I didn't see the people jumping, but watched an interview that was going on when the building was burning. In the background you could hear thumping. At the end of the interview, the Fire Chief told the reporter that sound was people hitting the ground. It got real then.
i mentioned this in another thread, but i find it interesting (in sort of that 'wow i'm starting to get old' sense) that for many college freshmen, 9/11 wasn't a significant event in their lives. It clearly changed their world, but they'd never know it because there were too young to remember things before or the moment those planes hit the towers.
That is one reason i liked this story so much, i think. It really shared the event a unique and powerful way.
This should be required reading in every U.S. High School History Class, at the very least. Things got real, and for a whole lot of people. I'll never forget where I was and what I was doing when it happened. When I saw plane #2 hit, I knew we had a real problem. Reading this makes me think how unimportant the day-to-day political trivia we talk about is just that; trivia.
Annual bump. If you haven't checked out the story in the first post, you should. An absolutely amazing, and simple, retelling of 9/11 from a wide variety of people involved on that day
I woke up this morning remembering the day. It’s still fresh in my mind; watching it unfold on TV.

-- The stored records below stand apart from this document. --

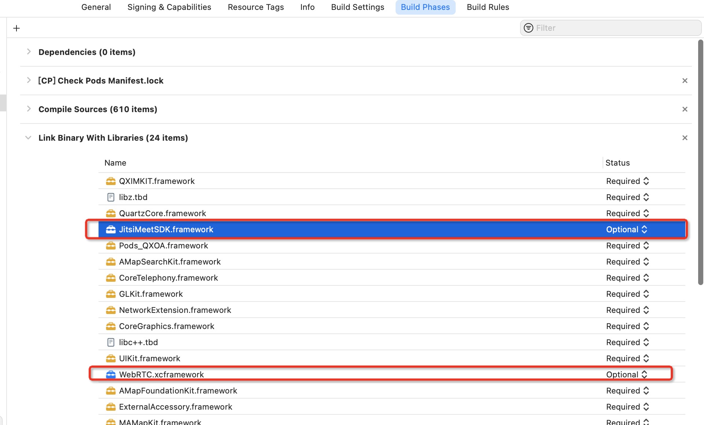
Task: Change UIKit.framework status dropdown
Action: pyautogui.click(x=627, y=358)
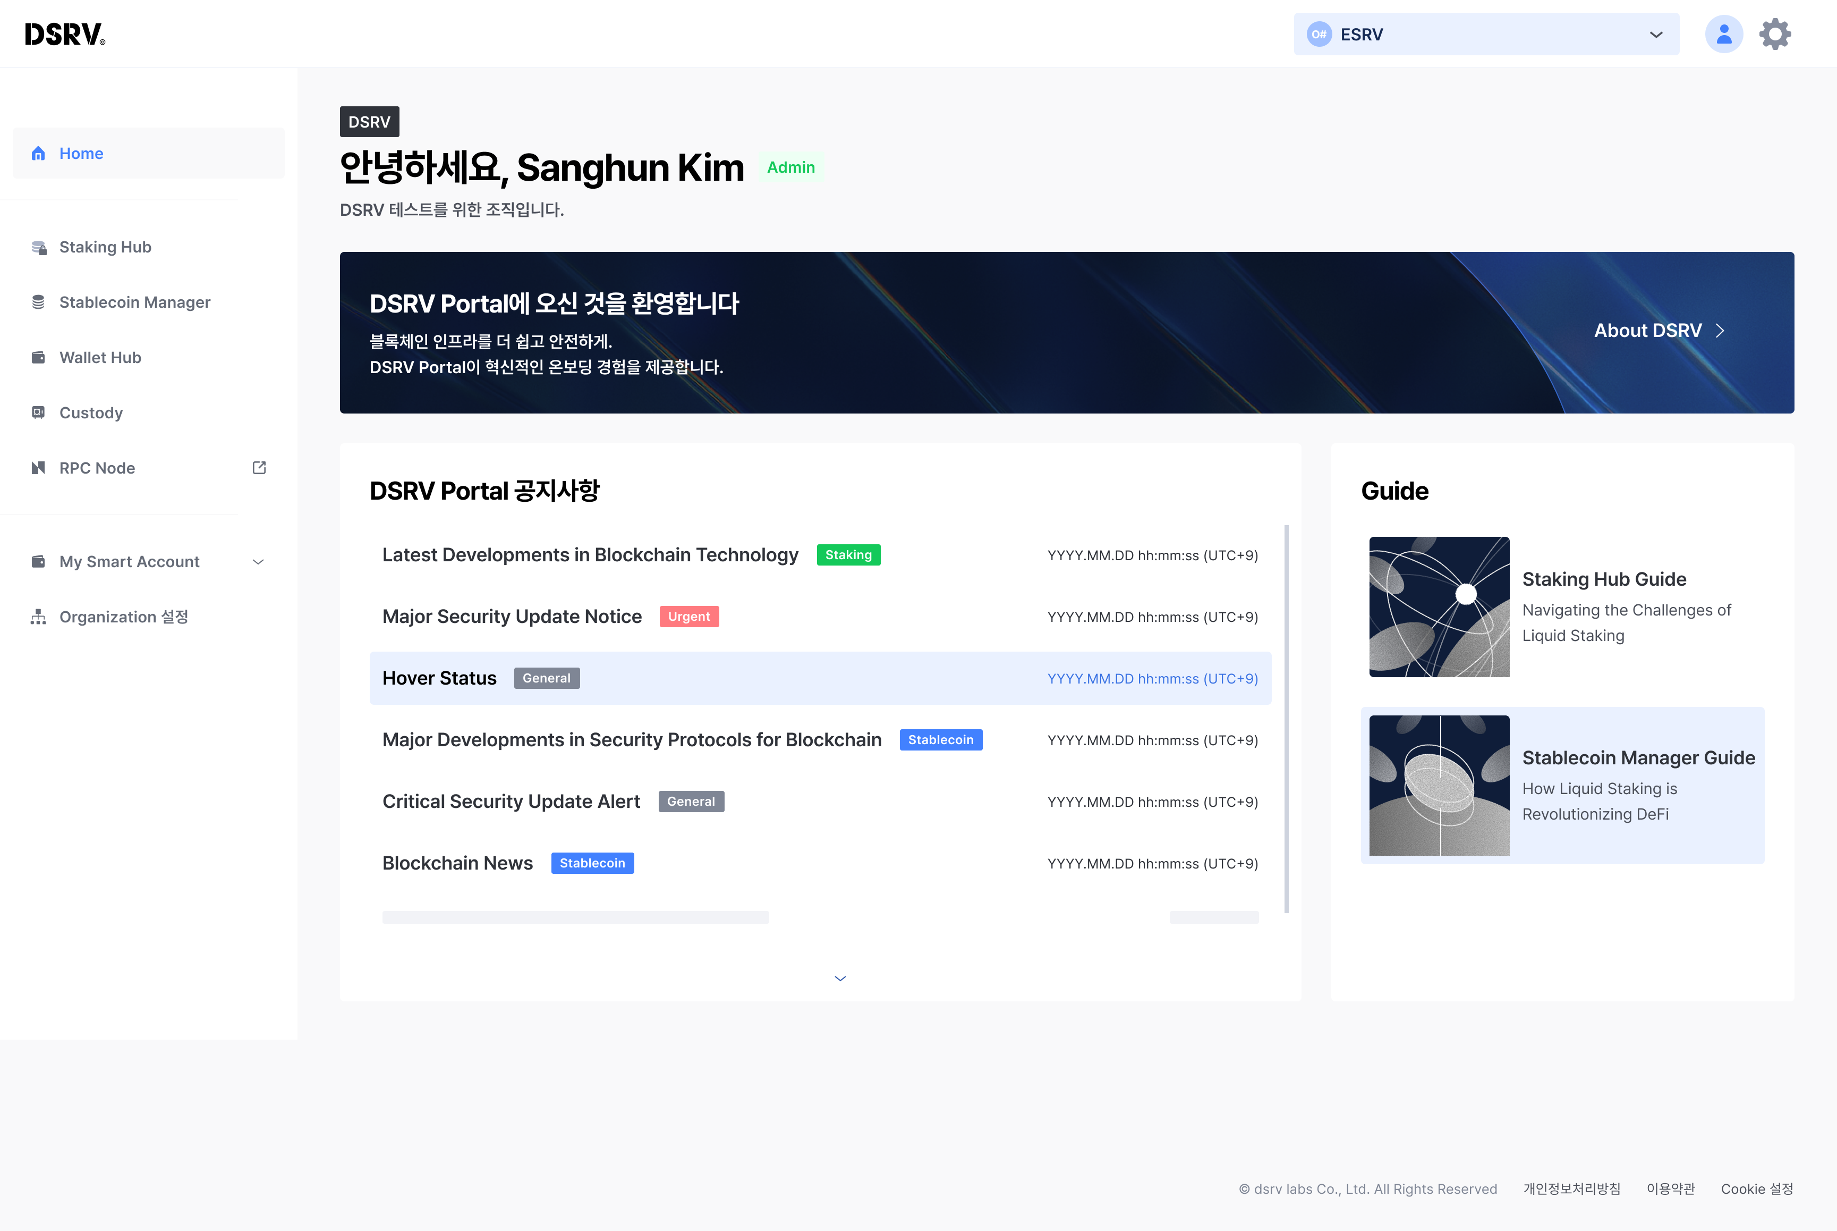
Task: Click the 개인정보처리방침 footer link
Action: click(x=1571, y=1189)
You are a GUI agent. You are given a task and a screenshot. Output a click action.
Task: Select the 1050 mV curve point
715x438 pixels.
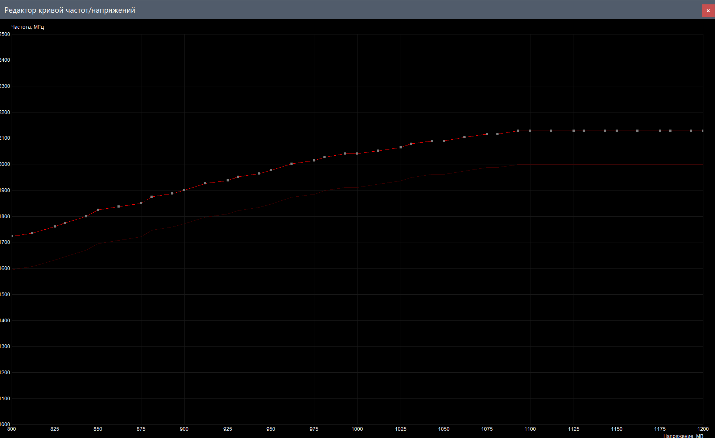click(x=444, y=141)
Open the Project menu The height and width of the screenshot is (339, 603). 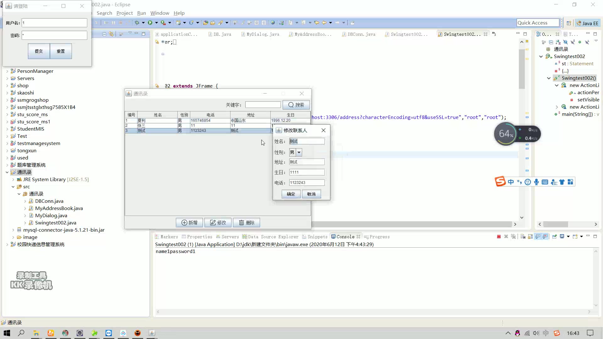124,13

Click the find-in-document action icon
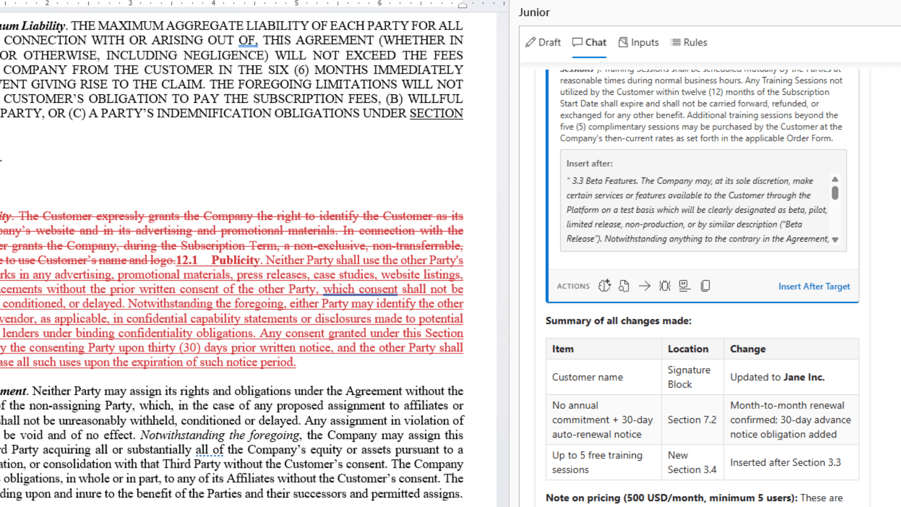click(x=624, y=286)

Almost all of this can be traced to the events of 1979, and the Iranian Hostage Crisis. I was shortly after floating around on a ship in the Indian Ocean, just waiting for the order. It never came, and we missed an opportunity to nip the tide of Islamic Terrorism from the start. We sure had a plan, just not the political will and foresight to carry it out. An opportunity squandered is an opportunity never to be had again.